*WHAT YOU SHOULD DO:* Extract every entry word for word. Skip the pictures.

[Source records]
◇ ◇ ◇
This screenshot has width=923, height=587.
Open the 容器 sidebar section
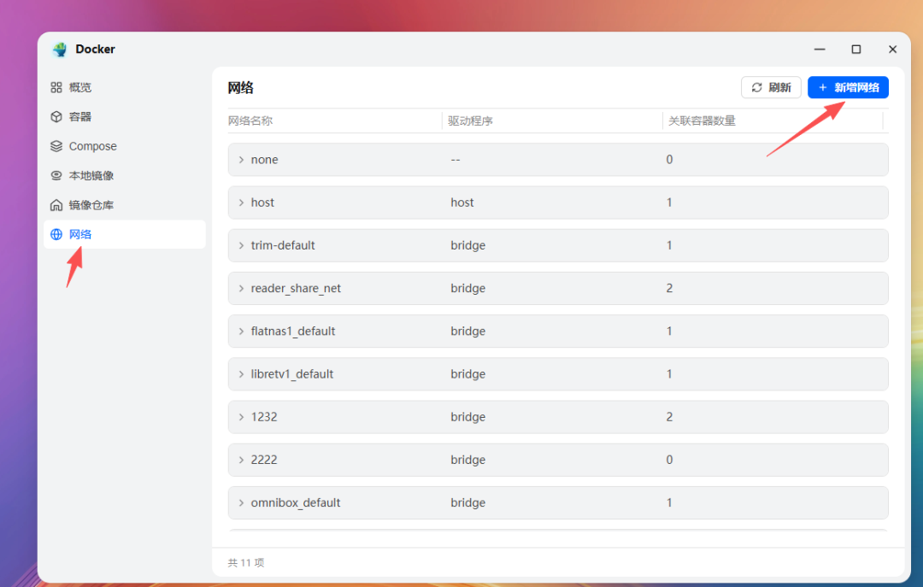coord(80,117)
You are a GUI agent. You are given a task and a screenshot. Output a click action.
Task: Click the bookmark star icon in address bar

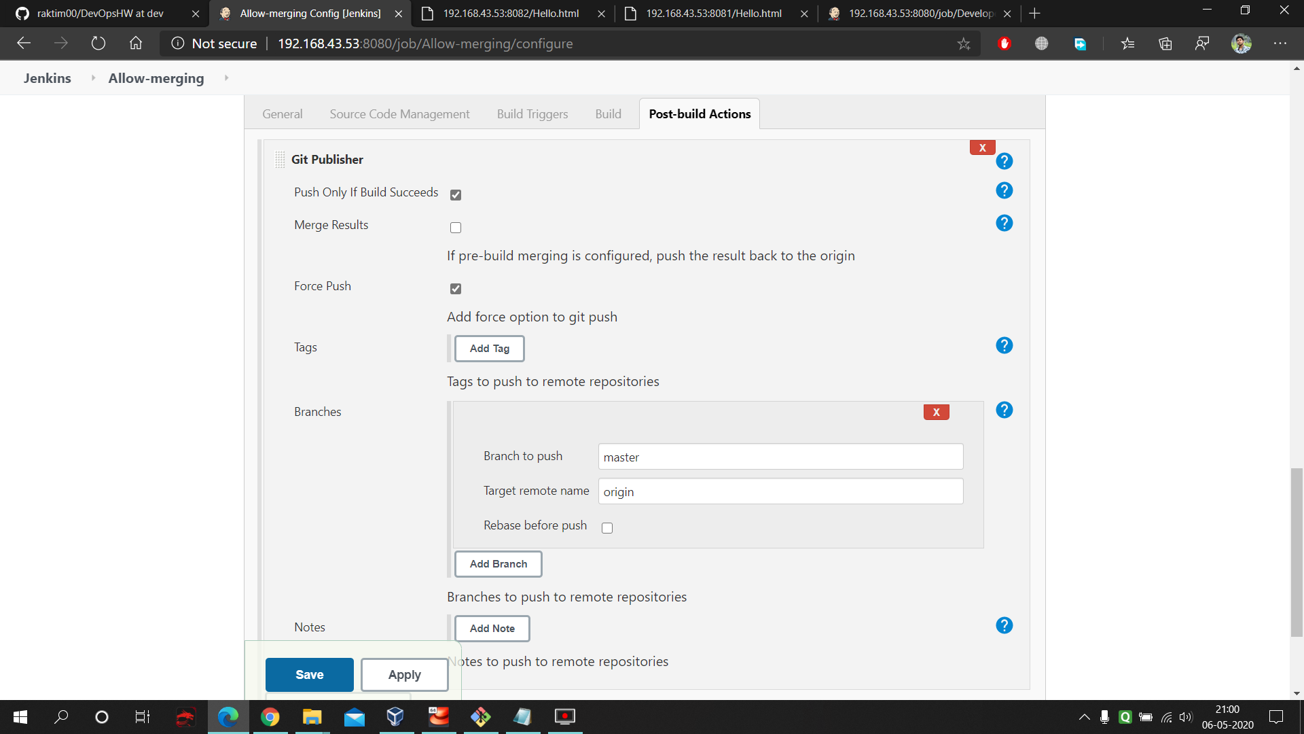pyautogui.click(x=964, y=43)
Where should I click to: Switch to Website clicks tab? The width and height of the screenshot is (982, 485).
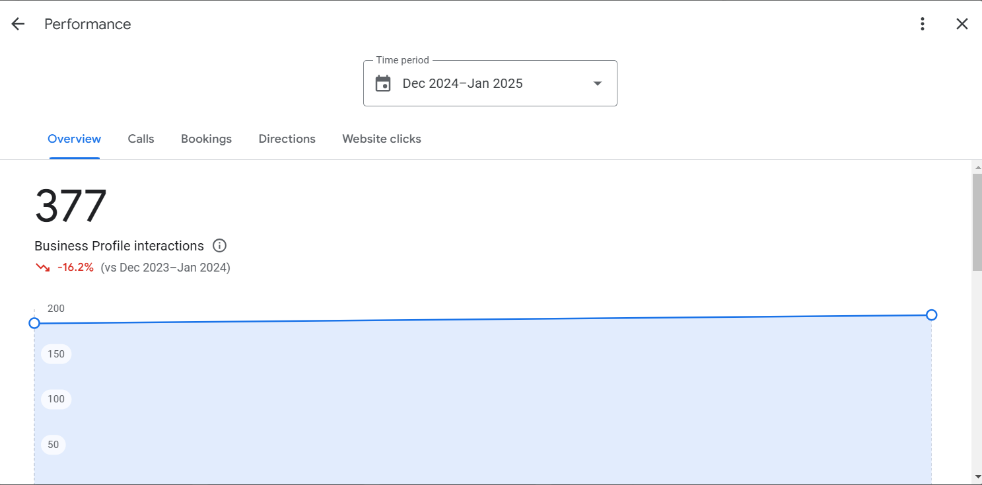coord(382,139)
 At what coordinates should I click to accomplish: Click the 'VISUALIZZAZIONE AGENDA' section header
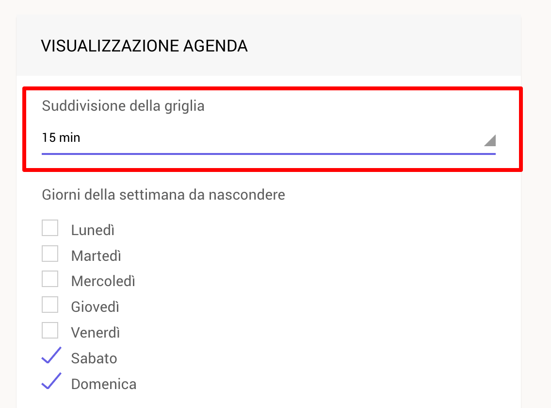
◇ ◇ ◇
*OUTPUT OF THE TASK:*
This screenshot has width=923, height=587.
Open the 容器 sidebar section
coord(80,117)
You are a GUI agent. You are given a task and a screenshot. Output a click action.
Task: Click the bookmark star icon in address bar

pyautogui.click(x=964, y=43)
Where should I click to: Switch to Website clicks tab? The width and height of the screenshot is (982, 485).
coord(382,139)
 At what coordinates should I click to accomplish: Click the 'VISUALIZZAZIONE AGENDA' section header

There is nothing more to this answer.